The phrase “in the previous calendar month” refers to the calendar month prior to the one in which the survey is taken. For example, in July, health centers will report data for the entire month of June (Thursday, June 1, through Friday, June 30).
 

Question 6a:

In the previous calendar month, how many mobile van, pop-up, school-based, and/or family vaccination clinics did you host for COVID-19 vaccinations? 

[This question is presented only if the answer to 6 is “Yes.” Otherwise, it is skipped.]

Instructions: 

This question is presented only if the answer to 6 is “Yes.” Otherwise, it is skipped.

Enter a numerical value. 

Each day should count as separate to your total. The count should reflect unique locations per day.

Here are some examples: 

  • If you hosted a mobile van clinic in the same location on Monday, Wednesday, and Friday, you should count that as three (3) toward your total answer. 
  • If you hosted two pop-up clinics in local recreation centers in different locations on the same day, you should count that as two (2) toward your total answer. 
  • If you hosted school-based clinics in two different locations on Monday, Wednesday, and Friday, you should count that as six (6) toward your total answer. 

For the number of family vaccination clinics, please count the number of events that meet the definition: Family vaccination clinics are intended for the whole family—offering primary vaccinations and booster shots for everyone eligible.  Family vaccination clinics include events hosted on-site and off-site (e.g., mobile van, pop-up, or school-based clinics). Please use the same guidance as above relating to unique locations per day. 

The phrase “in the previous calendar month” refers to the calendar month prior to the one in which the survey is taken. For example, in July, health centers will report data for the entire month of June (Thursday, June 1, through Friday, June 30).

Question 6b

Of these clinics, how many were hosted in collaboration with a community- or faith-based organization?

[This question is presented only if the answer to 6 is “Yes.” Otherwise, it is skipped.]

Instructions: 

This question is presented if the response to question 6 is “Yes.” Otherwise, it is skipped.

Enter a numerical value. Your response should be equal to or less than your response to 6a.  

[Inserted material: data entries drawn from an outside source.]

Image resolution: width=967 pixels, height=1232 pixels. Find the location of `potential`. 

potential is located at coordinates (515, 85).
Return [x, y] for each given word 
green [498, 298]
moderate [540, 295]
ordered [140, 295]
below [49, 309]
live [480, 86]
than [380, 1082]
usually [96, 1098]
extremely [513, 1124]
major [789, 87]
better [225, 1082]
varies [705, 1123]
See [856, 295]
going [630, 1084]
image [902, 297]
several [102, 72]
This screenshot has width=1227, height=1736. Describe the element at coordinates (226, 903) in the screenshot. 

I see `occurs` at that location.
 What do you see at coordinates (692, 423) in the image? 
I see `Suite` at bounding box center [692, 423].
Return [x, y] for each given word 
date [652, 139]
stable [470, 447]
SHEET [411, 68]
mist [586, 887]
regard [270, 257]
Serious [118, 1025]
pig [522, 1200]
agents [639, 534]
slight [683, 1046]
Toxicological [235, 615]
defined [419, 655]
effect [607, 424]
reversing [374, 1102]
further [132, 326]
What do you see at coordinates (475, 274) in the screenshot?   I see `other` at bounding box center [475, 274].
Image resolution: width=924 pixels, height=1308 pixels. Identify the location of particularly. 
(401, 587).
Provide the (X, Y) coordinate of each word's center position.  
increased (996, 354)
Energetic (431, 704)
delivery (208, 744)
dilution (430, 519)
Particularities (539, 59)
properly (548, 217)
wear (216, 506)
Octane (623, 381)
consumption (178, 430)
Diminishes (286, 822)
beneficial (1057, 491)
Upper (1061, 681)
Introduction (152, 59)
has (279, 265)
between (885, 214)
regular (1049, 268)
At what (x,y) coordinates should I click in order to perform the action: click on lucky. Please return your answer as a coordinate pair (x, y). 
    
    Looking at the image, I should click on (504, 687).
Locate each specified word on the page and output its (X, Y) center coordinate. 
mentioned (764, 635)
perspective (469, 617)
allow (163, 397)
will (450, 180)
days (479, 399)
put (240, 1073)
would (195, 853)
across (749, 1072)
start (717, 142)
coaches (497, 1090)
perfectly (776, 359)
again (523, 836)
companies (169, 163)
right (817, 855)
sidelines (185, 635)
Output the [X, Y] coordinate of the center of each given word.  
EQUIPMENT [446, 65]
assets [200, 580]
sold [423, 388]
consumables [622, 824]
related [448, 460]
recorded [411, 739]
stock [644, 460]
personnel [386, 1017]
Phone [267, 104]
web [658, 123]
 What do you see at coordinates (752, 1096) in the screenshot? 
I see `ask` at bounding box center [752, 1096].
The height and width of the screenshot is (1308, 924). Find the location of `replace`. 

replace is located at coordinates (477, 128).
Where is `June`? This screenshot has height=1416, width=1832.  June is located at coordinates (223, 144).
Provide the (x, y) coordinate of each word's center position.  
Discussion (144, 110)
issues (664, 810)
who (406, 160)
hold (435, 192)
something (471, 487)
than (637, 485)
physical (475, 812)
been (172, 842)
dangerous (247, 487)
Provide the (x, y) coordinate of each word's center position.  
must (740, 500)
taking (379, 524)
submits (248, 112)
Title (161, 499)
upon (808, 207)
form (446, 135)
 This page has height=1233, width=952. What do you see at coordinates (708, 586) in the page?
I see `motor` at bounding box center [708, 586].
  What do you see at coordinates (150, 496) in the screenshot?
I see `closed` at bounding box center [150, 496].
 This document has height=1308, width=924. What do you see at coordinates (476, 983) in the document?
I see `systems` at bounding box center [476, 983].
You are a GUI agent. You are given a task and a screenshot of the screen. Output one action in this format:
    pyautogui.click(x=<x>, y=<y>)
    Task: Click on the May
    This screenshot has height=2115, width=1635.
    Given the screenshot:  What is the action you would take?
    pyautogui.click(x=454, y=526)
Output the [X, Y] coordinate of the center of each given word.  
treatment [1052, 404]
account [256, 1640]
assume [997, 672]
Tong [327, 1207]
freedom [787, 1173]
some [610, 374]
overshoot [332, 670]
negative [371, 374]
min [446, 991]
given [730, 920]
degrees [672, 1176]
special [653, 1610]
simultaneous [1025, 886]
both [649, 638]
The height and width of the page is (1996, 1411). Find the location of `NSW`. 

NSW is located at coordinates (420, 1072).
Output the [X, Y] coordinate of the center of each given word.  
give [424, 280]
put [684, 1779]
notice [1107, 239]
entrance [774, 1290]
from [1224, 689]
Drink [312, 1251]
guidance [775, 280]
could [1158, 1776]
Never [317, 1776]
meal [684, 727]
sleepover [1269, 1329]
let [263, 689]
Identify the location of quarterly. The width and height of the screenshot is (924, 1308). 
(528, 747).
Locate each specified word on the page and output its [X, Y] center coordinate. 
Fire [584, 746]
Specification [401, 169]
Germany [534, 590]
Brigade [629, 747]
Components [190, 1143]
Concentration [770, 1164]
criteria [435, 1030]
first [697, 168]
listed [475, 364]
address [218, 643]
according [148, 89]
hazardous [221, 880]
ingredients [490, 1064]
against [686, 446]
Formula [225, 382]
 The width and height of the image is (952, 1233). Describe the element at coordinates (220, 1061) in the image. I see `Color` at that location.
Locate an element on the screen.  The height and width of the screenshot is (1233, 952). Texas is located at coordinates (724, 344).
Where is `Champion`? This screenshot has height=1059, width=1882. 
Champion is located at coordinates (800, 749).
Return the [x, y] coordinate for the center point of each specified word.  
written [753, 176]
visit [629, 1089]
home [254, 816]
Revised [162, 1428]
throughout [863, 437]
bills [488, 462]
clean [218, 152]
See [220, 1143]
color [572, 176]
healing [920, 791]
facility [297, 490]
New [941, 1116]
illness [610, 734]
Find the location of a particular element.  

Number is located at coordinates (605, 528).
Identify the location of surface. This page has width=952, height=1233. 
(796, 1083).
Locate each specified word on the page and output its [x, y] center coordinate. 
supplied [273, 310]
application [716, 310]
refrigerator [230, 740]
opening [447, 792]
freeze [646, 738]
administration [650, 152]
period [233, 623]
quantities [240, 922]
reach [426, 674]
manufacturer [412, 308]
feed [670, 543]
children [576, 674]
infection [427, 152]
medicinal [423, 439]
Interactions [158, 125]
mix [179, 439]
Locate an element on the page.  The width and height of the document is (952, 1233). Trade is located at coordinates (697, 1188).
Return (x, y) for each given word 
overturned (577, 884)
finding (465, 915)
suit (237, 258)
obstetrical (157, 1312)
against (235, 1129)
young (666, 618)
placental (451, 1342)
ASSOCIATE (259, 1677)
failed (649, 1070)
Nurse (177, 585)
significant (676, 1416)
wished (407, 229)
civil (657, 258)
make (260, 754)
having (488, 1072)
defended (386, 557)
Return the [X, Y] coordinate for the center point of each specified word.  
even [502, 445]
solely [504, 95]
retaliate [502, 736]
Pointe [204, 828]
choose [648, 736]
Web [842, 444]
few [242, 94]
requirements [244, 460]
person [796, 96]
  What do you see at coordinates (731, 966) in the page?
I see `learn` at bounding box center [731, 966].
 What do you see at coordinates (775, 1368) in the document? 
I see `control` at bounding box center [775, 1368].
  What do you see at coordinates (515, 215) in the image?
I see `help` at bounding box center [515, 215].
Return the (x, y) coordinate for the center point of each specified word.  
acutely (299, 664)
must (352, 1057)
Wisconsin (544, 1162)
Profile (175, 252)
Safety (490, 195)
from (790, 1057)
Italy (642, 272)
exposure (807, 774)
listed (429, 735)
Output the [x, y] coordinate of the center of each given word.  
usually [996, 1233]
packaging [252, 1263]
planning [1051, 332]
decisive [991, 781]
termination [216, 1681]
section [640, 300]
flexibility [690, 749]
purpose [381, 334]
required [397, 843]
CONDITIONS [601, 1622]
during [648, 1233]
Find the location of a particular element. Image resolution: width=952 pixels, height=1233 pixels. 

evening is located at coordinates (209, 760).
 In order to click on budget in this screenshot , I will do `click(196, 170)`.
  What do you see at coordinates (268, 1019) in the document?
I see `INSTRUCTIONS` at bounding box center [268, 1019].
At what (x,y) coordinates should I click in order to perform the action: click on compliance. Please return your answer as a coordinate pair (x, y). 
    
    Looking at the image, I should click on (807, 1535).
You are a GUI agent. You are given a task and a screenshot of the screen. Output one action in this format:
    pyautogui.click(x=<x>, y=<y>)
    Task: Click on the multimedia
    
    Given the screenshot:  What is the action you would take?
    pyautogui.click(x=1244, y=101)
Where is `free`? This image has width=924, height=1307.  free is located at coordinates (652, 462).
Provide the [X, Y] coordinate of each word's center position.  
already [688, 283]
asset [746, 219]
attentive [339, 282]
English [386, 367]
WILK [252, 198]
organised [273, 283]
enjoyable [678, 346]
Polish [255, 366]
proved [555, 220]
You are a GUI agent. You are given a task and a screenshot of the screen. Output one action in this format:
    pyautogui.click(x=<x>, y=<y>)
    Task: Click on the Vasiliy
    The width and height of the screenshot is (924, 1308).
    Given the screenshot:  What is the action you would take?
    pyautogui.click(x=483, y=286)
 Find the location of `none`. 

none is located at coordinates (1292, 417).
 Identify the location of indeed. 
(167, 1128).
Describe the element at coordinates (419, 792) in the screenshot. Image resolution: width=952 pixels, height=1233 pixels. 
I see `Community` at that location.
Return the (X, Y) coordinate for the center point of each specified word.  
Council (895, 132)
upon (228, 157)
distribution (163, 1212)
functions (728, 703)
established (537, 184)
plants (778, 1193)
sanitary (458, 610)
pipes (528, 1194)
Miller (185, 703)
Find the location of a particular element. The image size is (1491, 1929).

Examples of community- and faith-based organizations include Women Infants and Children (WIC), Head Start, and other early childhood partners; organizations that serve older adults, people with disabilities, or other targeted sub-populations; groups that focus on housing, food security, employment, education, behavioral health services, or health-related social needs; and other organizations that bring people together, like places of worship and charities. 

Question 7:

Please provide any additional information, comments, or challenges you are experiencing due to COVID-19.

Instructions:

The intent of this question is to allow you to offer any additional relevant information BPHC should know.

  • If you need to explain a previous answer, include the explanation here.
  • If you need to tell us about an issue we did not ask about, enter it here.
  • Do not include any Personally Identifiable Information (PII) or Personal Health Information (PHI) about yourself or others in your response.